THE PROBLEM: Whenever the word "right" appears in a line of the data below, copy that line.

TASK DATA:
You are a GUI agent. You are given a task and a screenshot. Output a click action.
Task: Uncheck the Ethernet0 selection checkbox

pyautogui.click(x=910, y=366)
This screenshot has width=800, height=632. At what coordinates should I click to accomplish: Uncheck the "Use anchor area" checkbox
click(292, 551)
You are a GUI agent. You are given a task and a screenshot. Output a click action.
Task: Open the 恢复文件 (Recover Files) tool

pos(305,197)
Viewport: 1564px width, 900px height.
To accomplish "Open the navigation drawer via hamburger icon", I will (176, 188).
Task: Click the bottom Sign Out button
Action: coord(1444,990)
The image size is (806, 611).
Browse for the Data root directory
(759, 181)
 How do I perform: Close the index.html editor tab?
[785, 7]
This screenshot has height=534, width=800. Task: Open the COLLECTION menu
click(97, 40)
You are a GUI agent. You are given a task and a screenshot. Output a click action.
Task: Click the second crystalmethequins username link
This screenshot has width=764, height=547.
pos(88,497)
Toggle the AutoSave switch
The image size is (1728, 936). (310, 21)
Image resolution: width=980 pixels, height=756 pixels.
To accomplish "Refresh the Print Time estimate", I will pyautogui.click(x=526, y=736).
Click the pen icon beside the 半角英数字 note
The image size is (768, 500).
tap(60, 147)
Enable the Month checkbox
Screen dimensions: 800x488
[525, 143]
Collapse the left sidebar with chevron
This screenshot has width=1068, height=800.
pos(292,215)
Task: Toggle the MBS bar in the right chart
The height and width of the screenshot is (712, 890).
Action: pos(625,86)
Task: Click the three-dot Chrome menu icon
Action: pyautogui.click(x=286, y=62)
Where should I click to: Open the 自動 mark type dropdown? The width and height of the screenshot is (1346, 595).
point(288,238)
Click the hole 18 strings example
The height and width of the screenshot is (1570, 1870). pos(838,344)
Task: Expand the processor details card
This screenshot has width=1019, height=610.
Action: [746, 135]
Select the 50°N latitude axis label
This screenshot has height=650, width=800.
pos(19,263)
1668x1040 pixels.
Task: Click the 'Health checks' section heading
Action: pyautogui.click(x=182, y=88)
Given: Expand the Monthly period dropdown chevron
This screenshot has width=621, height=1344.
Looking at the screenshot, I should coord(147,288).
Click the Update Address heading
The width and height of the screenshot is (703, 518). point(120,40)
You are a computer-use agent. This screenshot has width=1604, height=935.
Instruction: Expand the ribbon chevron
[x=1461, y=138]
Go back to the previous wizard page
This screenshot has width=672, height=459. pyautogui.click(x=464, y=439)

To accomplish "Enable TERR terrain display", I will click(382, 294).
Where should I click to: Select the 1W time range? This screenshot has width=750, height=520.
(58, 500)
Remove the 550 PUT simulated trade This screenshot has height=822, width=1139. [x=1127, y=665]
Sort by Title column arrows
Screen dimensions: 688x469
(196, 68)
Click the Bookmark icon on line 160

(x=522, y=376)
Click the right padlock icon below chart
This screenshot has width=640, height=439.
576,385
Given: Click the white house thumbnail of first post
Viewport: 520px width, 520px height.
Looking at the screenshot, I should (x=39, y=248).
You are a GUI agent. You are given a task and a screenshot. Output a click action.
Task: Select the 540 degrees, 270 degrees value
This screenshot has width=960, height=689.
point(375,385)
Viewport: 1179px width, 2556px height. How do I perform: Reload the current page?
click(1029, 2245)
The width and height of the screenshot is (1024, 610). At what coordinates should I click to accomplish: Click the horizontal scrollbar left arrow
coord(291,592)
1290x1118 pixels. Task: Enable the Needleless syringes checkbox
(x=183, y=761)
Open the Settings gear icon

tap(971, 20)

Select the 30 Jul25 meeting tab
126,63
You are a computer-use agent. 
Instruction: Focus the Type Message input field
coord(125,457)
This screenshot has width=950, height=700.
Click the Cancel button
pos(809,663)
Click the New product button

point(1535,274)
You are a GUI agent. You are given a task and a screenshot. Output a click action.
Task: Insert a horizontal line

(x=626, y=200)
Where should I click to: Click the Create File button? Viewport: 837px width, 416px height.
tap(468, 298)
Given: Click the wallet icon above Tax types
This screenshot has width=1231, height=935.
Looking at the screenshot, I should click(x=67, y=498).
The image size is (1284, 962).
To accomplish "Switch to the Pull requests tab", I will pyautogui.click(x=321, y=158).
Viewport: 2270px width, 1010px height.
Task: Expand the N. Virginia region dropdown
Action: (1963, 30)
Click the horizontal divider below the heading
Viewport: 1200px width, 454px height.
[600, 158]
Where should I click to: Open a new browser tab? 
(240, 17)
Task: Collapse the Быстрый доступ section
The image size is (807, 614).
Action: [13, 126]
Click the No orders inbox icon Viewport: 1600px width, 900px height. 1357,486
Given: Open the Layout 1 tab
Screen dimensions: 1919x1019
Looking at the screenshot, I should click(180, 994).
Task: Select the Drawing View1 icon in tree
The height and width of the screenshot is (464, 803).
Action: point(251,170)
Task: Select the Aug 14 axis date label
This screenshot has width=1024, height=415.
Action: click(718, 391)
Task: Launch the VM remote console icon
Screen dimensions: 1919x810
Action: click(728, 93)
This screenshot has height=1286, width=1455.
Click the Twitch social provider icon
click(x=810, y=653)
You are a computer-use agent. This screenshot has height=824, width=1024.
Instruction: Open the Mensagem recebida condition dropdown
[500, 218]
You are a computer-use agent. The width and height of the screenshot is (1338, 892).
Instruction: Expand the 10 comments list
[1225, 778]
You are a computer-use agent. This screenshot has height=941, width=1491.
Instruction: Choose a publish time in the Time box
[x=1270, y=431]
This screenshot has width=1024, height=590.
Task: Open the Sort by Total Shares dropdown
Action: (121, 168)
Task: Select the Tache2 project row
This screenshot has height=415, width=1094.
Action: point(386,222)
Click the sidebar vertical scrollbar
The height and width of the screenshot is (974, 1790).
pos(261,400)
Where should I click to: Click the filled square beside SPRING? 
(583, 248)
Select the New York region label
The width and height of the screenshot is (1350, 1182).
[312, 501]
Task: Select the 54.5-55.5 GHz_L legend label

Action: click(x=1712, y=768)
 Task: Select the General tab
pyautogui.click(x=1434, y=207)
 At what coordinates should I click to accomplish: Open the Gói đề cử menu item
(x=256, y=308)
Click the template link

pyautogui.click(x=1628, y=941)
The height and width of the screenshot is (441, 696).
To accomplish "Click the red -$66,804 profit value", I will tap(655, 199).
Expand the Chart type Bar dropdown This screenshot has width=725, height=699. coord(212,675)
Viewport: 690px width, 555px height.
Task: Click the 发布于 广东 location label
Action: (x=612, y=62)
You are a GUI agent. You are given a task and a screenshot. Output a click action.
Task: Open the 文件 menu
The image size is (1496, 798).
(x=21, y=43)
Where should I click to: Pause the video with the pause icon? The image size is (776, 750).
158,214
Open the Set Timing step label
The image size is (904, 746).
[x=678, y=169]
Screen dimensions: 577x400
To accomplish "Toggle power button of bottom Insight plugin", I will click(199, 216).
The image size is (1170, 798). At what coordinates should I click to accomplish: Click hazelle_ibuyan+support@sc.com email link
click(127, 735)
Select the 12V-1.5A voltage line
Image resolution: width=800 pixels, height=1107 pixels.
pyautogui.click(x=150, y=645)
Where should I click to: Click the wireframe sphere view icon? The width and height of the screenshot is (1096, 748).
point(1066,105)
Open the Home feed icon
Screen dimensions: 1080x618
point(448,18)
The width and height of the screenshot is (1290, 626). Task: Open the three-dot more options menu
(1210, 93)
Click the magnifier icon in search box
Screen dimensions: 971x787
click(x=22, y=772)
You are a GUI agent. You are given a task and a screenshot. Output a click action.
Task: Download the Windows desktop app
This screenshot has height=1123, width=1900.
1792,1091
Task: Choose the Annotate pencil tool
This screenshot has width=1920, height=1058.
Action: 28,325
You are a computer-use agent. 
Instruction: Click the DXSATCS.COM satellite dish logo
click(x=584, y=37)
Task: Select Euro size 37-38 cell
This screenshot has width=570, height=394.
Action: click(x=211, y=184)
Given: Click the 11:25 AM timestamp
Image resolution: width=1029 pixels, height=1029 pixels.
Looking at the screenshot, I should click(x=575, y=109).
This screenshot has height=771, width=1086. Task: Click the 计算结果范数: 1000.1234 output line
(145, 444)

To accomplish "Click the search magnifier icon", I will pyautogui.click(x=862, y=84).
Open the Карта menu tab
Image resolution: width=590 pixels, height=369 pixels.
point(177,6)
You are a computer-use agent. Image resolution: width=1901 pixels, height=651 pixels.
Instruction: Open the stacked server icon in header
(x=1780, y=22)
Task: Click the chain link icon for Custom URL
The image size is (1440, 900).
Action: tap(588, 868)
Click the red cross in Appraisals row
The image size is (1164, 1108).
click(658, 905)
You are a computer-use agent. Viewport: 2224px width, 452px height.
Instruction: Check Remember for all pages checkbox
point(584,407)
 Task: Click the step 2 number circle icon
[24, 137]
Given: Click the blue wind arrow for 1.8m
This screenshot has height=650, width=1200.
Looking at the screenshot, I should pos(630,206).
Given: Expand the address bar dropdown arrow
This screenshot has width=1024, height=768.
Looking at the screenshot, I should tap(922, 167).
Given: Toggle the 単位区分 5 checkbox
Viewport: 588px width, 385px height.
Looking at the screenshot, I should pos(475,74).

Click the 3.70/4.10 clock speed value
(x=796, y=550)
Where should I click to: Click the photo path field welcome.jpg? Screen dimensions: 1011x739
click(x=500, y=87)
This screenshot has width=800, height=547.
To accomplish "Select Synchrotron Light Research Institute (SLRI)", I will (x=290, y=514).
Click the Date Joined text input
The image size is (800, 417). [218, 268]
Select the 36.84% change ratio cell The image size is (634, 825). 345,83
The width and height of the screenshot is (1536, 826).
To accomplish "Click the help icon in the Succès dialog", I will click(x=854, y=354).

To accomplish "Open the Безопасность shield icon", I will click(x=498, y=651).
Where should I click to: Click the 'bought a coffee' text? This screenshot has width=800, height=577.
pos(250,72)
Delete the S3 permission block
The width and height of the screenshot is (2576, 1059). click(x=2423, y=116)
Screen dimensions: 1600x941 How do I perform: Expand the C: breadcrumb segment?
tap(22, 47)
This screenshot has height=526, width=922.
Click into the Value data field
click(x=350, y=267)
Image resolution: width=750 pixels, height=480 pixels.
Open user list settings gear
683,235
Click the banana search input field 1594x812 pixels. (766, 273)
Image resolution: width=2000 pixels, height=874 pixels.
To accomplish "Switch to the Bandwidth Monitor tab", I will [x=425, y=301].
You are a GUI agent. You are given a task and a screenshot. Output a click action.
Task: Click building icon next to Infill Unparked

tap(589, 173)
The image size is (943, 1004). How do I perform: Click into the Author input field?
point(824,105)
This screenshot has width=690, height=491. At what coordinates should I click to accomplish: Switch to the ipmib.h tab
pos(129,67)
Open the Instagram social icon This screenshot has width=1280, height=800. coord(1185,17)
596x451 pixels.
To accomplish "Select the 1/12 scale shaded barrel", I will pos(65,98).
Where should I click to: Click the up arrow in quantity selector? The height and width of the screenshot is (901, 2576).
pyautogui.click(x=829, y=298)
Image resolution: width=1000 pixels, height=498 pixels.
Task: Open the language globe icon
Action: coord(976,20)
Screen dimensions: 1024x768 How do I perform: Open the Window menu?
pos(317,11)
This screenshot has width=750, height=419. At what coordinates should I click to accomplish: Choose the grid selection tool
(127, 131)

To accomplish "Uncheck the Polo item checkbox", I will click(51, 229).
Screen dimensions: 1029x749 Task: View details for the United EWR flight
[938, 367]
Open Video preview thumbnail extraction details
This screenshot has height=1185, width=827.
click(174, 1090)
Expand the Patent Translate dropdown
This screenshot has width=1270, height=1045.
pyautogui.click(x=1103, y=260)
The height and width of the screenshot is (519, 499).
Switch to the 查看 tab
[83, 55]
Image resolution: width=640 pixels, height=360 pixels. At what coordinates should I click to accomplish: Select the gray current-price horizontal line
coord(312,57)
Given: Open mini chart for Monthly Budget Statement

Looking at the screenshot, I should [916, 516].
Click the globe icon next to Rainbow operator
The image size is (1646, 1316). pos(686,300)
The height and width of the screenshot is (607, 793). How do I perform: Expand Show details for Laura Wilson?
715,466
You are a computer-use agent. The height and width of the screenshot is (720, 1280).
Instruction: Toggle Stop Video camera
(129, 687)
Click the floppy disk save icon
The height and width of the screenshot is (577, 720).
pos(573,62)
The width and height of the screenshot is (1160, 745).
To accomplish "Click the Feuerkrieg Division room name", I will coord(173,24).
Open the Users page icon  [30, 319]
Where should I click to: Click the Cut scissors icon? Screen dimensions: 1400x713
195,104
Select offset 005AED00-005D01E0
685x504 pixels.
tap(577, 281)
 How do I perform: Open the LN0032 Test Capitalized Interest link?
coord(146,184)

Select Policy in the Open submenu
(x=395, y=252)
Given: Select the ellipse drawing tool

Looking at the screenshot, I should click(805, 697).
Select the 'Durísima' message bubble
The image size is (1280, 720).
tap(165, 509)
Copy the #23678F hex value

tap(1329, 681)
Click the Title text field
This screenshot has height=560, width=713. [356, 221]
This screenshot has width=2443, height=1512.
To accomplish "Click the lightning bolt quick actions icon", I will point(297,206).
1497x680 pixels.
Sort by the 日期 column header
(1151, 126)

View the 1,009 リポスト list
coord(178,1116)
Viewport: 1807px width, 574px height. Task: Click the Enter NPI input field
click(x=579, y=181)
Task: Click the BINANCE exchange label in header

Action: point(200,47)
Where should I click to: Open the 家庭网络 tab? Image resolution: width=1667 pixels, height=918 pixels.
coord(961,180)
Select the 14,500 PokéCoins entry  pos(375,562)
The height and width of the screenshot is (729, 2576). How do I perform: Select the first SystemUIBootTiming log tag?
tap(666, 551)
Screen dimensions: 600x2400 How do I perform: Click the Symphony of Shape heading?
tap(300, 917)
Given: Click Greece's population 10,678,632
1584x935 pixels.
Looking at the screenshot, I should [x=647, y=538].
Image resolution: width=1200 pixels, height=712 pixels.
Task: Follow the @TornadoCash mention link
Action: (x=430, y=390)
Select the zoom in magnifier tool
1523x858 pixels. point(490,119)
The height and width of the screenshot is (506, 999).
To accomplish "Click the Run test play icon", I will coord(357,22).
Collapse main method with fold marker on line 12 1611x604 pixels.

SOLUTION TO THIS PROBLEM:
Task: Toggle the MBS bar in the right chart
Click the right padlock icon below chart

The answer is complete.